Input material ▸
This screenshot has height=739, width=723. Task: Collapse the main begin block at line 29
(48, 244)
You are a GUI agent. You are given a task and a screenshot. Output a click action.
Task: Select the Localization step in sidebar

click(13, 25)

Problem to solve ▸ Extract every line of the material above and reproduce each one verbatim, with nothing changed or left out.

Task solution ▸
This screenshot has height=739, width=723. Task: Collapse the main begin block at line 29
(48, 244)
You are a GUI agent. You are given a task and a screenshot. Output a click action.
Task: Select the Localization step in sidebar

click(13, 25)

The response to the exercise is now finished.